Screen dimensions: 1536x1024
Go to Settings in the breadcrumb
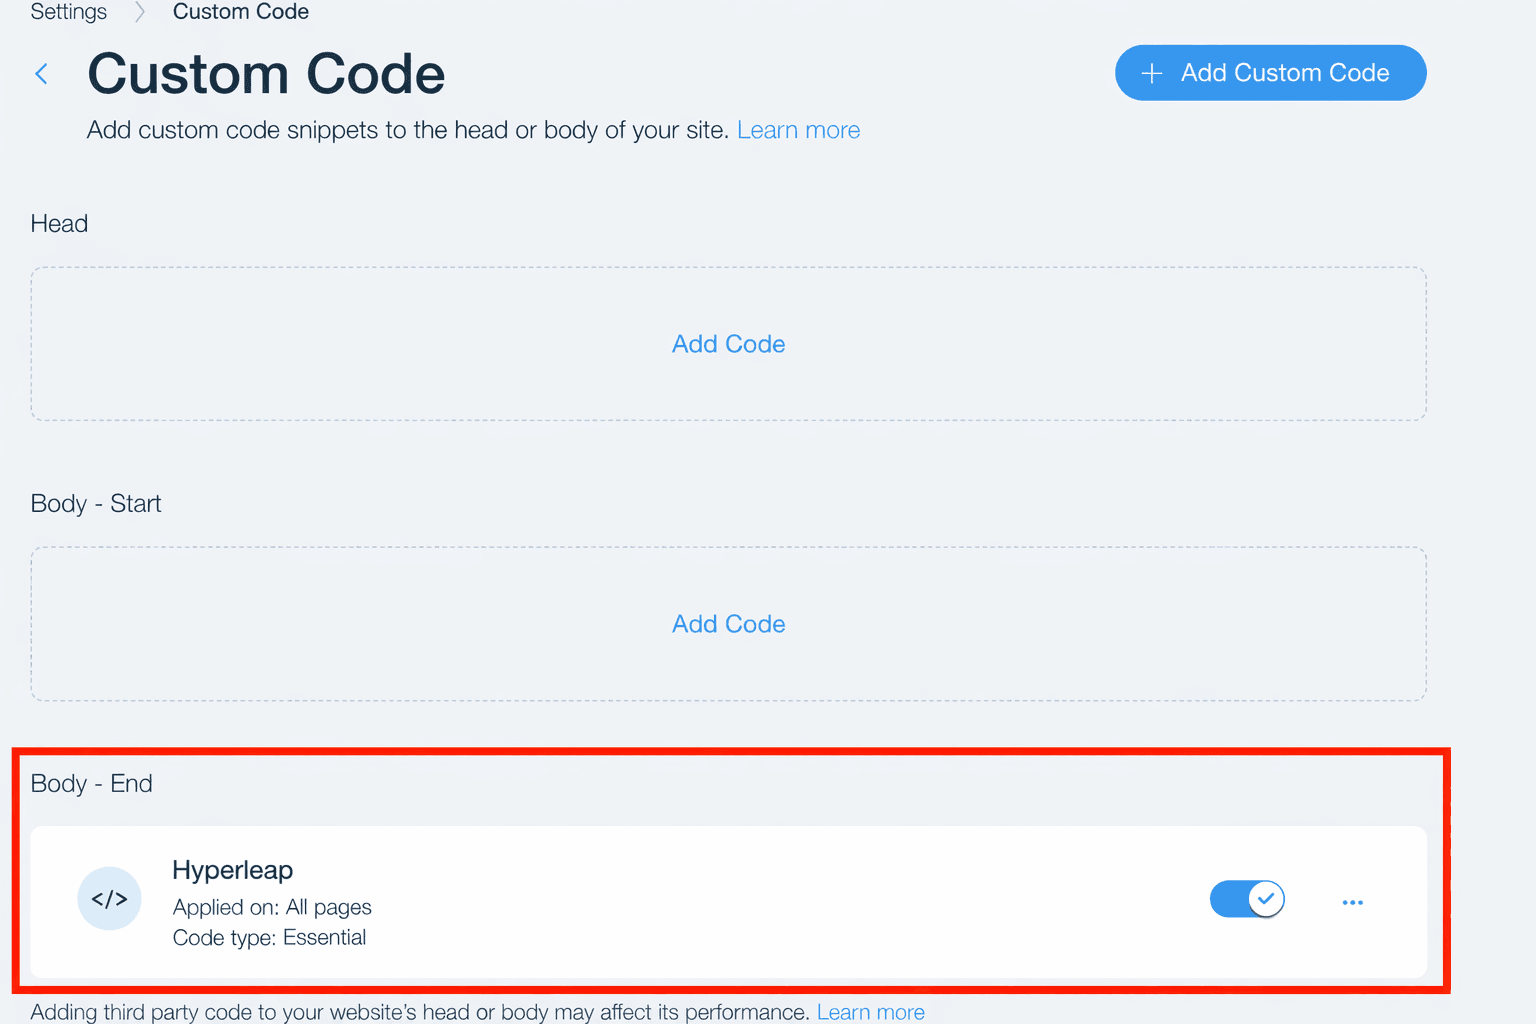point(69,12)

= = =

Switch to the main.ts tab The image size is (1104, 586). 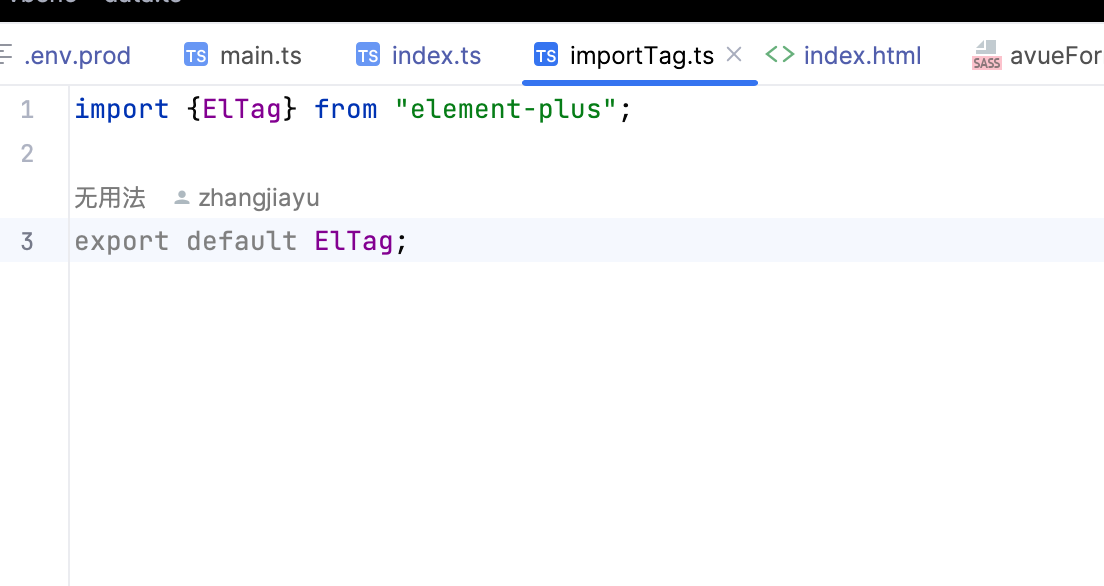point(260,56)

= = =

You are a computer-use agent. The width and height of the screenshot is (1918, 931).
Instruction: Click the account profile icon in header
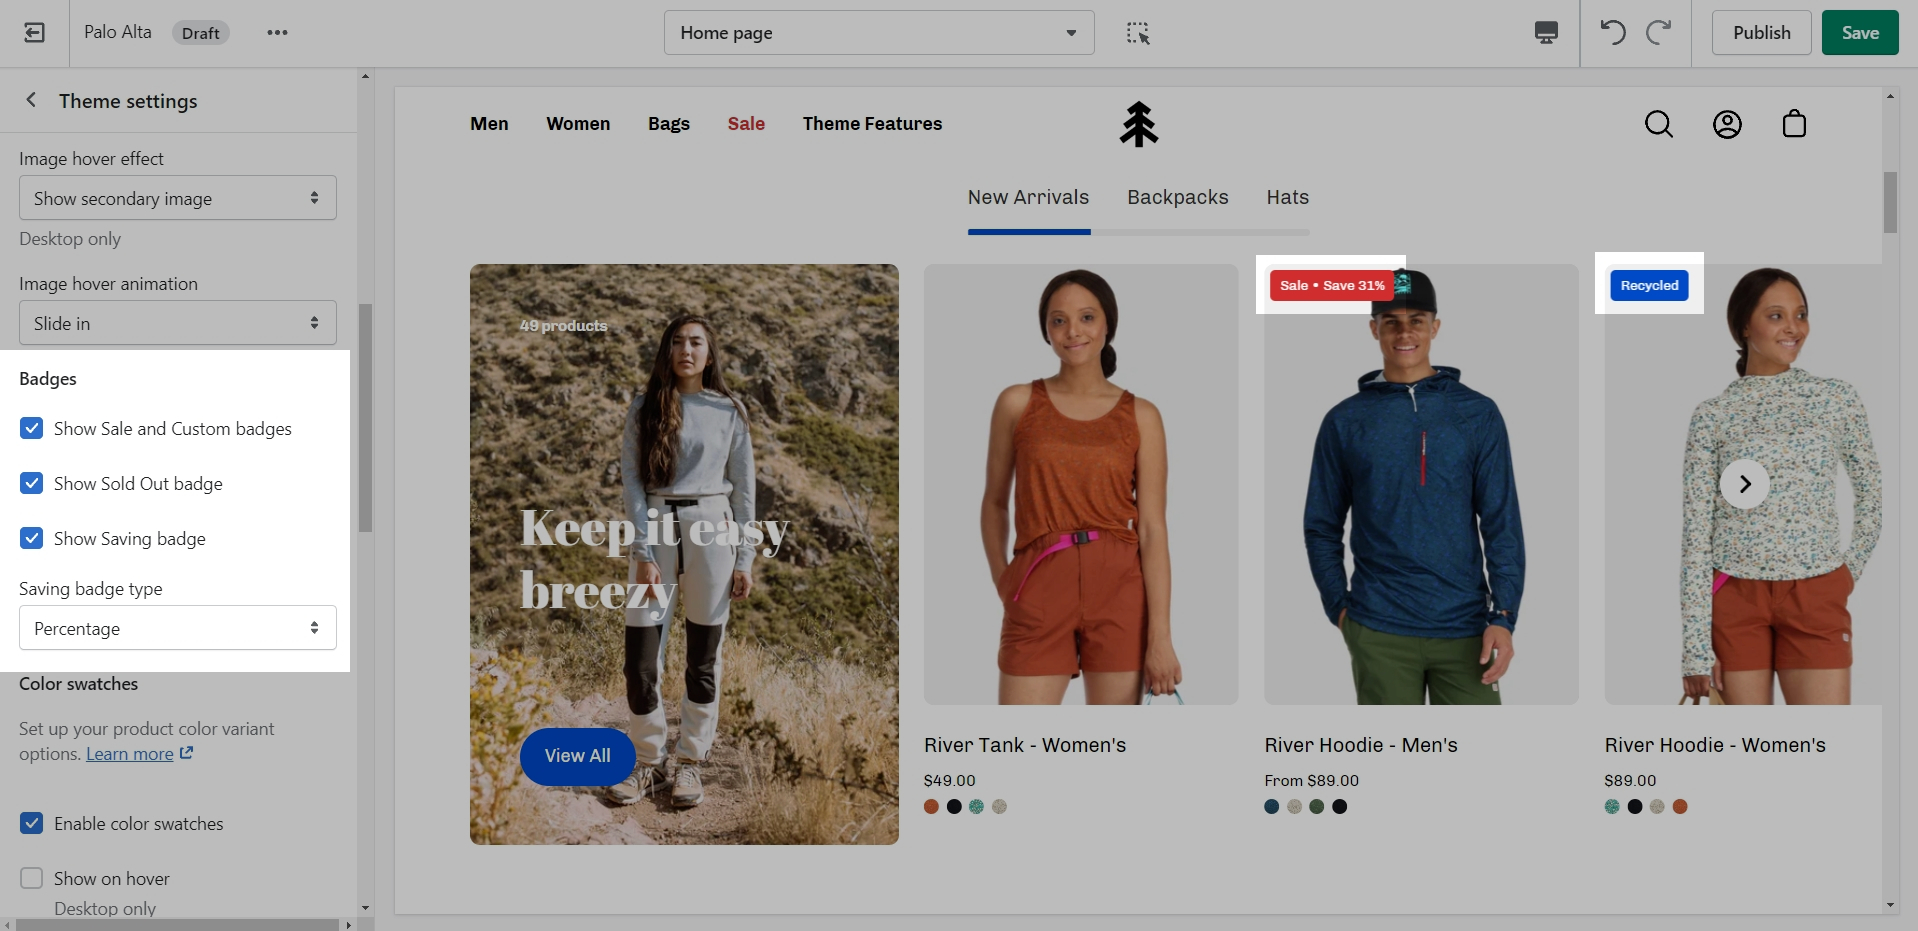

= = =

:: WORK TO BE COMPLETED ::
Write out the rows verbatim, starting at the line that contains "Screen dimensions: 1536x1024" and continuing through the line that contains "point(69,12)", with both of those lines included. Leave the pictures out of your answer.

:: EXERCISE RESULT ::
Screen dimensions: 1536x1024
Go to Settings in the breadcrumb
point(69,12)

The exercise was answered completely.